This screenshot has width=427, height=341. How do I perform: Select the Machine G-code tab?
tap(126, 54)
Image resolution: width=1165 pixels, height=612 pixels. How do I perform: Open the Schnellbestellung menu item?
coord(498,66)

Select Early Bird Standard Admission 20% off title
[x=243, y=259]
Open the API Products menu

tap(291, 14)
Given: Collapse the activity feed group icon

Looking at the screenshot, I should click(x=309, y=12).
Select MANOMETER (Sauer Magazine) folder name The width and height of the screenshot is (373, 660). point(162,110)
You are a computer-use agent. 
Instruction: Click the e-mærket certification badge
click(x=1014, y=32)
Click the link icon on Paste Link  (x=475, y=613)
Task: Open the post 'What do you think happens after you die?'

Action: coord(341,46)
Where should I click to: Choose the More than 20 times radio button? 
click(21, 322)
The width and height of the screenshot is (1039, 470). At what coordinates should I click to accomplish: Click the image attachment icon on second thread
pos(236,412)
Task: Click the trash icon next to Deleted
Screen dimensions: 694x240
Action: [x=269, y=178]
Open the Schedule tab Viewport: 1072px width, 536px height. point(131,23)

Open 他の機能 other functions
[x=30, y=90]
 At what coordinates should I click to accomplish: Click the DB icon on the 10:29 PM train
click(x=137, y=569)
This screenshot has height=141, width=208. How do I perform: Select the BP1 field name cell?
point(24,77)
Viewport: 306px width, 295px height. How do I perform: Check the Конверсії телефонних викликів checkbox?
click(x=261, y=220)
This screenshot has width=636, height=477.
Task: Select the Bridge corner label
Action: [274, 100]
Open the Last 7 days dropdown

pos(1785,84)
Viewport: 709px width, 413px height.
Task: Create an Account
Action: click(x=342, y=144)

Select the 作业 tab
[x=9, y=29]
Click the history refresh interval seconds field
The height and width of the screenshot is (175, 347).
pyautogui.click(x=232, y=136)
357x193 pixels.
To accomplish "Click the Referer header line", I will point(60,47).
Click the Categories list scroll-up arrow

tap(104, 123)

*YOUR TASK*. Transcribe the listing above verbatim.

*THE ANSWER*.
This screenshot has width=427, height=341. How do I perform: Select the Machine G-code tab?
tap(126, 54)
Image resolution: width=1165 pixels, height=612 pixels. How do I perform: Open the Schnellbestellung menu item?
coord(498,66)

Select Early Bird Standard Admission 20% off title
[x=243, y=259]
Open the API Products menu

tap(291, 14)
Given: Collapse the activity feed group icon

Looking at the screenshot, I should click(x=309, y=12).
Select MANOMETER (Sauer Magazine) folder name The width and height of the screenshot is (373, 660). point(162,110)
You are a computer-use agent. 
Instruction: Click the e-mærket certification badge
click(x=1014, y=32)
Click the link icon on Paste Link  (x=475, y=613)
Task: Open the post 'What do you think happens after you die?'

Action: coord(341,46)
Where should I click to: Choose the More than 20 times radio button? 
click(21, 322)
The width and height of the screenshot is (1039, 470). At what coordinates should I click to accomplish: Click the image attachment icon on second thread
pos(236,412)
Task: Click the trash icon next to Deleted
Screen dimensions: 694x240
Action: [x=269, y=178]
Open the Schedule tab Viewport: 1072px width, 536px height. point(131,23)

Open 他の機能 other functions
[x=30, y=90]
 At what coordinates should I click to accomplish: Click the DB icon on the 10:29 PM train
click(x=137, y=569)
This screenshot has height=141, width=208. How do I perform: Select the BP1 field name cell?
point(24,77)
Viewport: 306px width, 295px height. How do I perform: Check the Конверсії телефонних викликів checkbox?
click(x=261, y=220)
This screenshot has width=636, height=477.
Task: Select the Bridge corner label
Action: [274, 100]
Open the Last 7 days dropdown

pos(1785,84)
Viewport: 709px width, 413px height.
Task: Create an Account
Action: click(x=342, y=144)

Select the 作业 tab
[x=9, y=29]
Click the history refresh interval seconds field
The height and width of the screenshot is (175, 347).
pyautogui.click(x=232, y=136)
357x193 pixels.
To accomplish "Click the Referer header line", I will point(60,47).
Click the Categories list scroll-up arrow

tap(104, 123)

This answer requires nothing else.